A  white rainbow is a very rare phenomenon that appears during fog and can be seen only when there are very small drops with the radius up to 0.05 mm.

You can see it if you stand with your back to the sun and look toward the fog. Interestingly enough, it can even appear at night when the moon in the sky is quite bright. It, however, has a different name, moonbow.

8. GPS is free for the whole world but expenses for it are $2 million per day.

The global positioning system (GPS), operates worldwide with the help of 24 satellites. The US government, however, spends $750 million per year or about $2 million per day just to maintain the satellites.

 According to the government, although the system doesn’t accrue any profits, it could be of great help in avoiding disasters and sending help during emergency situations.

9. If you are from Russia, you could live in different cities not moving anywhere.

You could be born in Petersburg, go to school in Petrograd, and grow old in Saint Petersburg and not move anywhere. Some Russian cities have their names swapped so often that it is easy to get confused about what to call the city you are in.

10. Penguin poo can change the ecosystem of Antarctica.

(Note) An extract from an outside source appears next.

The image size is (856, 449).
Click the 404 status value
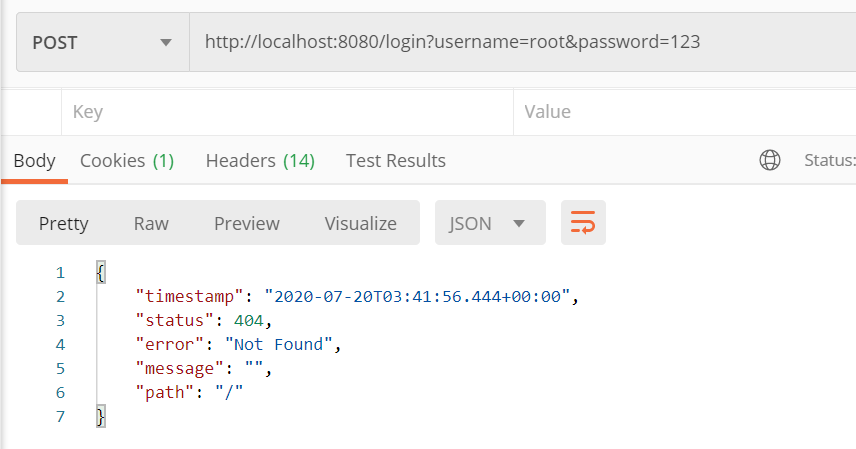click(248, 321)
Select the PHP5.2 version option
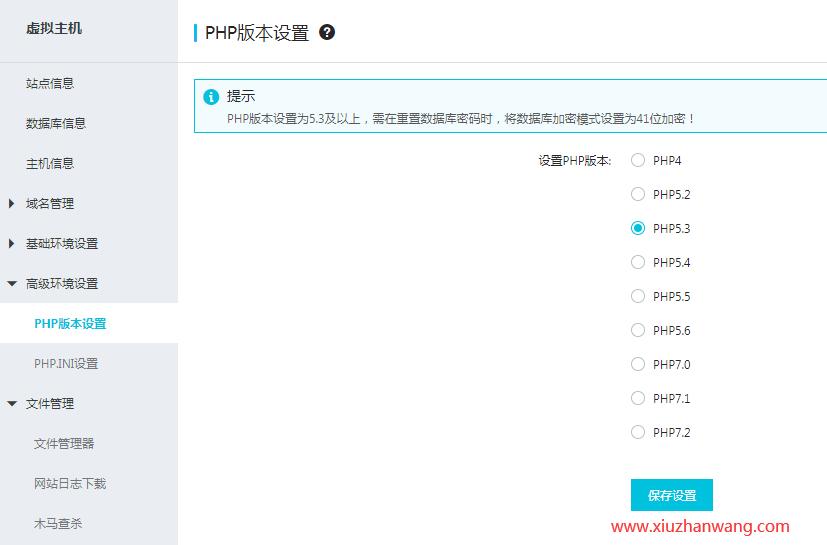827x545 pixels. (638, 194)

Portrait of group of king penguns, one is forward

Penguins have produced more than 17 million pounds of rich nutrients for the plants in Antarctica within the last 5,000 years

If the climate changes, these elements will help plants to cover frozen soil as well as help other members of the ecosystem. 

11. Avocados are poisonous for birds, cats, dogs, rabbits, and other pets.

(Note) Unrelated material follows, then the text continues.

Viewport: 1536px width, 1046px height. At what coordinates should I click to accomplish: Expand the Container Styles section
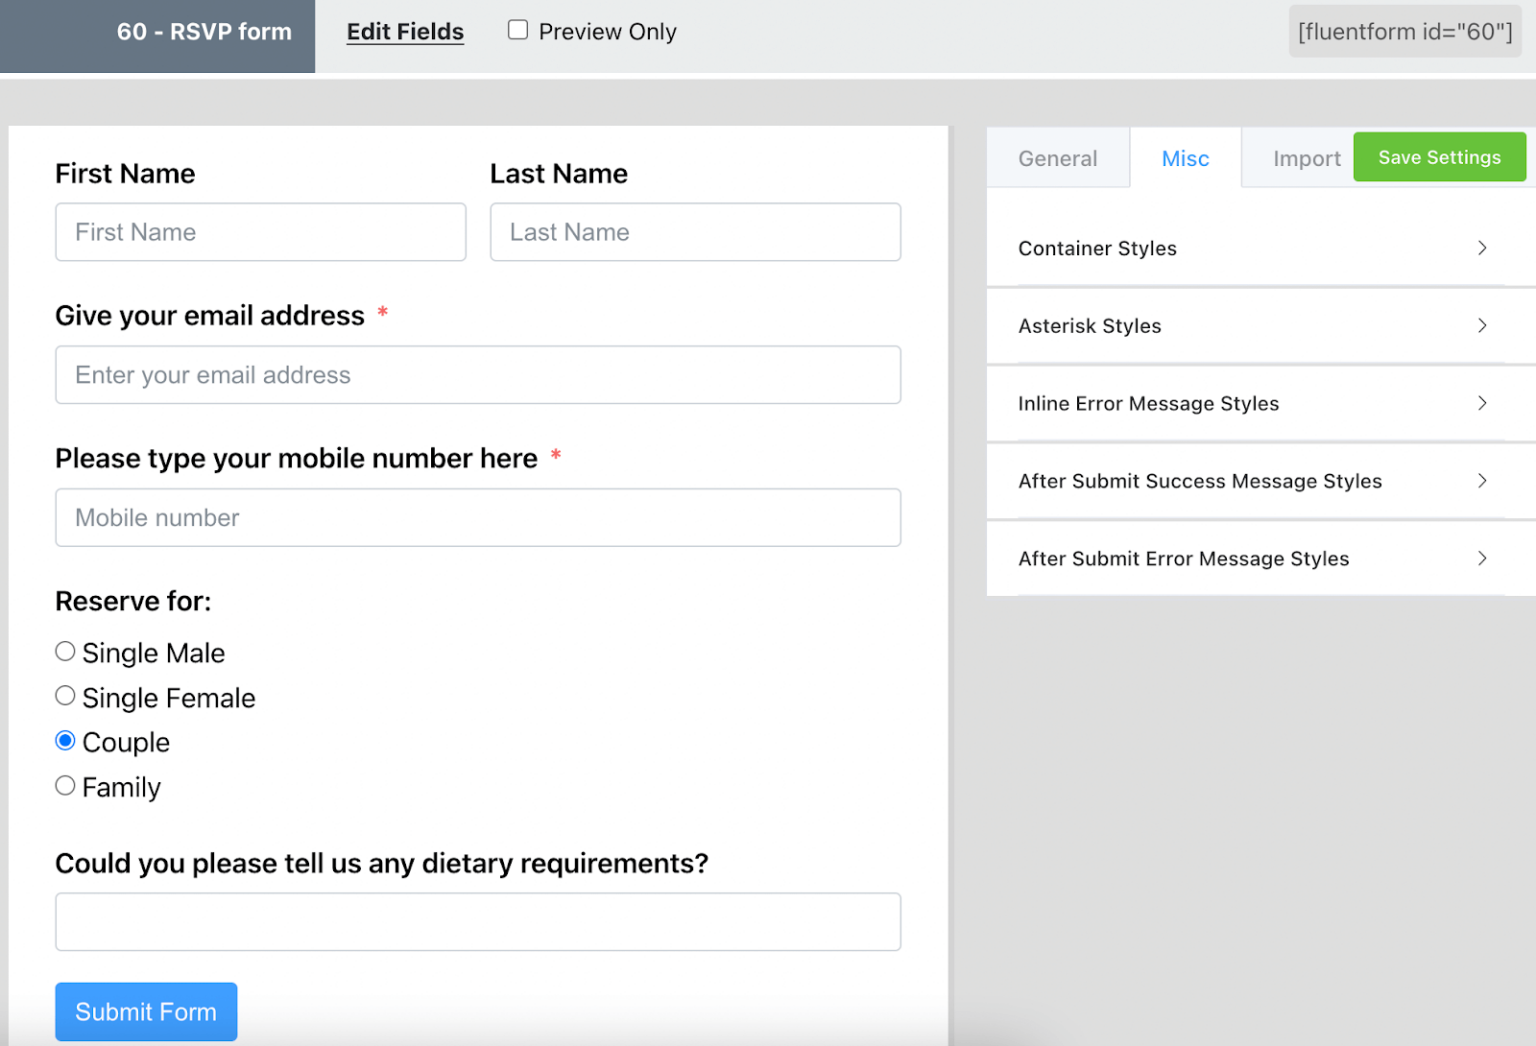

Strange enough avocados are a delicacy to humans but poisonous to every other animal. Avocado leaves contain a poisonous acid called persin, which causes necrosis of the heart muscle and mammary gland in various animal species.

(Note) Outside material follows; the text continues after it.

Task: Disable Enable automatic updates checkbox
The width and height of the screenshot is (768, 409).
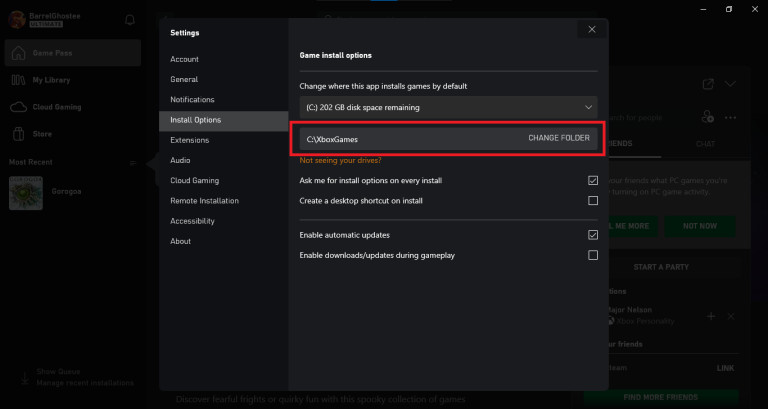Action: pos(593,235)
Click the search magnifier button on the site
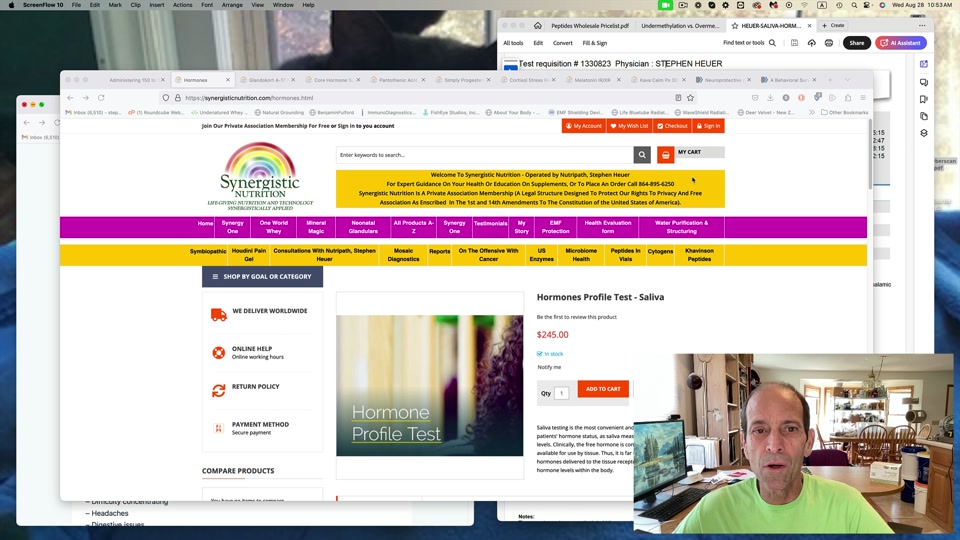The width and height of the screenshot is (960, 540). point(642,155)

A ground avocado seed can easily kill poultry, while its pulp has enough toxin to down a horse or a cow.

12. Iceland has a tradition of baking bread right in the ground.

Iceland has many active volcanoes and geysers. The native population has learned to harness these features to benefit their daily lives.

 One of the oldest recipes for baking “volcano bread”  is used even today. A pot with the dough is placed into a hole dug in the soil near a geyser for 24 hours and stone is put on the top of the mound. The temperatures of the soil are known to be as high as 220 degrees Celsius. Enough to bake the bread which is often eaten with butter to neutralize the sulfur taste.

13. In 2016, thousands of giant ice balls appeared along the shore on the Yamal Peninsula in Western Siberia

The experts at the Arctic and Antarctic Research Institute (AARI) say that this is a very rare phenomenon that happens when strong winds carry along with the snow and roll it into balls. The ice balls are polished during motion and collect onto the shore when winds subside

14. Every 23,000 years the Sahara turns from a thick forest into a desert and vice versa.

Scientists say that only 6,000 years ago, the Sahara was covered with green pastures, grass, and trees but climate change has turned the plush terrain into a dusty desert and this will most likely be the case for the next 17,000 years. According to the study, the Sahara undergoes this cycle every 23,000 years.